Appeals Court Reverses Awful Decision Finding That Holding Up A Sign Telling Drivers There Are Cops Ahead Is Not Free Speech

from the obviously-it's-expressive dept

Officer Richard Gasparino of the Stamford, Connecticut police department couldn’t stand to have his “revenue diverted.” So, he arrested Michael Friend for the imaginary crime of holding up a sign warning motorists there was a sting operation in progress further up the road.

The officer claimed Friend was “interfering with a police investigation” despite there being no real investigation, but rather some opportunistic officers sitting in squad cars hoping to catch “distracted” drivers. He also seized Friend’s phone and prevented him from recording his interaction with the officer under the theory the recording would be used to make a “false claim of physical abuse.”

Then he took Friend to jail, managed to get his bail set at $25,000(!!), forcing him to spend a night in jail before the bail commissioner arrived and set it at a much more reasonable $0.

And I’m not paraphrasing the officers who arrested Friend. They told him directly he was “interfering” with their opportunity to make money.
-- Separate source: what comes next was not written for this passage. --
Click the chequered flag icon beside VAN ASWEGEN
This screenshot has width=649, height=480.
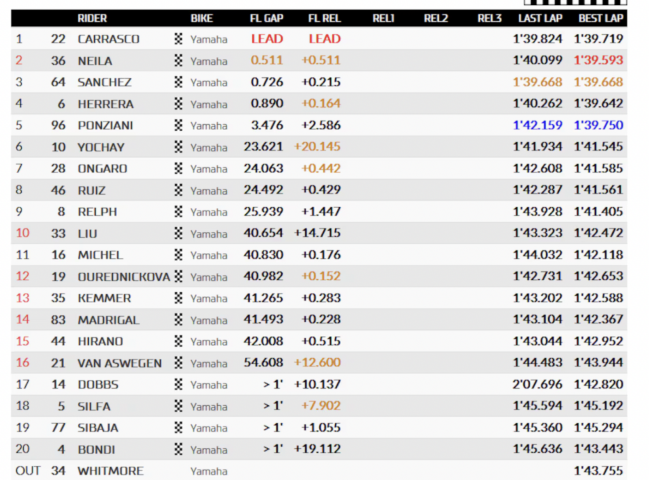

On the ride to the police station, [Officer] Deems told Mr. Friend that he attracted police attention because he was “interfering with our livelihood.”

Deems explained to Mr. Friend that the cellphone sting was operated as an overtime assignment, funded by a federal grant which would require the Stamford police to issue a certain number of tickets in order for the grant to be renewed.

By warning motorists, Deems claimed, Mr. Friend was decreasing the number of tickets that the Stamford employees could issue, and therefore decreasing their chances of earning overtime on a cellphone sting grant in the future.

Somehow, a federal judge saw all of this and came down on the side of the cops. He granted Officer Gasparino’s request for qualified immunity while ruling that holding up a sign warning drivers about a sting operation was not expressive speech. Judge Alfred Covello managed to talk himself around longstanding First Amendment protections clearly established by prior precedent. This would include precedential rulings that have found something as simple as flashing headlights at oncoming motorists (to warn them of police presence) was expressive enough to be considered protected speech.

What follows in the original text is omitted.